2. There is an elaborate discussion of previous studies in the introduction which should either be shortened or moved to the discussion section altogether

Reply: I have shortened the discussion of previous studies in the Introduction and moved them to the Discussion section.

3. The introduction states a “perspective” cohort study which should be a “prospective” cohort study

Reply. I have corrected “perspective” into “prospective”.

Methods

1. What are the standard doses of immunotherapy used in the study? Did these vary by patient? What was the treatment interval?

Reply: The patients have been treated all with the same standard dose and the conventional regimen approved for nivolumab and pembrolizumab. I have specified these data in the text (page 3, lines 118-121).

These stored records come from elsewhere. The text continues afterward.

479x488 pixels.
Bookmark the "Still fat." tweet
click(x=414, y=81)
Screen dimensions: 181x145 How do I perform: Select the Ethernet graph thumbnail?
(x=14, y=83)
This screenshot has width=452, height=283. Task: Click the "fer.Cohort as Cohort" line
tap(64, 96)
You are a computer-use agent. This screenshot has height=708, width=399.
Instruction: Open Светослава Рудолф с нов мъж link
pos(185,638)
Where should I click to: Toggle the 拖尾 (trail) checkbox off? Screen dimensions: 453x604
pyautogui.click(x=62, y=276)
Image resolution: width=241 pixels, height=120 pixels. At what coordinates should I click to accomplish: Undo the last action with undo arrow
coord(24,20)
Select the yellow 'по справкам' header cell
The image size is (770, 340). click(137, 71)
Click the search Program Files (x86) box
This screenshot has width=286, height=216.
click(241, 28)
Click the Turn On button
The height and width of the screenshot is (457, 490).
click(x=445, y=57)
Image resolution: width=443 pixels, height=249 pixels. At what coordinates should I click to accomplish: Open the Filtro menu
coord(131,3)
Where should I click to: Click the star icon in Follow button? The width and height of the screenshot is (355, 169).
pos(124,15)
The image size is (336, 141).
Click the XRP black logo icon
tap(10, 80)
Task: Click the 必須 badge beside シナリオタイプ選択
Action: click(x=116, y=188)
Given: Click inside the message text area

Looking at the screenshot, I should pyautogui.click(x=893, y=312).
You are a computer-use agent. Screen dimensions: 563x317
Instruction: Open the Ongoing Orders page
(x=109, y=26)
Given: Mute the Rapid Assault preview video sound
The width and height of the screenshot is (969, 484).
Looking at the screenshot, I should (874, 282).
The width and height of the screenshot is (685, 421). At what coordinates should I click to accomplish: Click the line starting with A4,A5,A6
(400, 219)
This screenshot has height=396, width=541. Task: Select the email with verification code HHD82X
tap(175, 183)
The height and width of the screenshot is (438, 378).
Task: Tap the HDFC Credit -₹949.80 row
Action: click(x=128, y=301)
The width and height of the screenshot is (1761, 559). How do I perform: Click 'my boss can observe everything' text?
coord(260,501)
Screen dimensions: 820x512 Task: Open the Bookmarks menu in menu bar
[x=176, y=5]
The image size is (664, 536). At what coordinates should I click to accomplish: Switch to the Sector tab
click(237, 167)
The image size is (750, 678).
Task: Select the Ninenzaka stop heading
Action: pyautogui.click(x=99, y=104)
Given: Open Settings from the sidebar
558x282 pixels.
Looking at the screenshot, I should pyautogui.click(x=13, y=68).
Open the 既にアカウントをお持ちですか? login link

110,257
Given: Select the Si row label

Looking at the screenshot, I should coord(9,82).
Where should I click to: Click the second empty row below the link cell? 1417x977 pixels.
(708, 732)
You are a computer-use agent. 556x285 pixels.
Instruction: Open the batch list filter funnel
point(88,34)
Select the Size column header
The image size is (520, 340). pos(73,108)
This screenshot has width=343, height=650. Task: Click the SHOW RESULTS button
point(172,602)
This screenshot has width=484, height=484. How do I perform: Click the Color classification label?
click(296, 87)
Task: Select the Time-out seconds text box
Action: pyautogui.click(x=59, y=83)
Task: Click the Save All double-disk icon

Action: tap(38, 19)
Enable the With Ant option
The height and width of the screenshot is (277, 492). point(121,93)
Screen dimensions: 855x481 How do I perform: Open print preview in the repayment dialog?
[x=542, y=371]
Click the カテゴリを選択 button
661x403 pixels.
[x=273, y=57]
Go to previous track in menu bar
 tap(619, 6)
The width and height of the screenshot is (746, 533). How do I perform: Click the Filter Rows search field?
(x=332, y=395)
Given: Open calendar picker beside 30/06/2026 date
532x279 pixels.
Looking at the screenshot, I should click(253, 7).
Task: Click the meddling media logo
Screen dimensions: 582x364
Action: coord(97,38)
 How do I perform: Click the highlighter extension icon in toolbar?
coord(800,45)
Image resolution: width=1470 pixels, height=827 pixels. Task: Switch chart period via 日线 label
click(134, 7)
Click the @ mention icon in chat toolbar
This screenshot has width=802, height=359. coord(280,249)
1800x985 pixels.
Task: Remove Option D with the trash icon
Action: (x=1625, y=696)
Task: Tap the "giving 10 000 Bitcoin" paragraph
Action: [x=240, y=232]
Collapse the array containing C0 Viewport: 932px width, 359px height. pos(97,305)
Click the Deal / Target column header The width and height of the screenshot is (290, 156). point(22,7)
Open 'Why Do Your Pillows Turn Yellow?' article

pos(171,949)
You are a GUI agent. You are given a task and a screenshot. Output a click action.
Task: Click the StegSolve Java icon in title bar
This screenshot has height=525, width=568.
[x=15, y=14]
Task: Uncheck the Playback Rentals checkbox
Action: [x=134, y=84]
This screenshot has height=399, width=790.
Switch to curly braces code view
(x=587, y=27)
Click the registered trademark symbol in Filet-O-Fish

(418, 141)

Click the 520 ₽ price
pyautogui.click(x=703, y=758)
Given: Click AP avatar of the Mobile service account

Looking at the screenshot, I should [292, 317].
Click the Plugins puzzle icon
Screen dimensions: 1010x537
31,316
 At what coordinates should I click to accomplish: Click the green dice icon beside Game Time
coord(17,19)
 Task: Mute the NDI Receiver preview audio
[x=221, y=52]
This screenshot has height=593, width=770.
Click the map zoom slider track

2. The study was open for approximately 6 years but only 74 patients were enrolled. What were the selection criteria/exclusion criteria, how many patients were screened and how many were eventually approached?

Reply: First of all I have checked again the time period I cover for patients evaluation for the study and the period was from March 2 2017 to August 12 2021 (there was an error in typing the text). As regard the inclusion/exclusion criteria,  I have already specified the inclusion/exclusion criteria in the text (page 4, lines 149-169). Moreover, as I agree with you and your comment, in order to clarify how many patients were screened, how many excluded and the reasons for exclusion, and how many approached and included in the analysis, in the revised version I have added a flow diagram of the study (see page 6, lines 260-266, and  Figure 1 of the revised version).

3. The calculations for assessment of skeletal mass index as presented in the methods could be added as an appendix instead of the calculations as currently presented in the paper

Reply: I have added the calculations for the assessment of skeletal muscle as an appendix and removed them from the Method Section of the main text.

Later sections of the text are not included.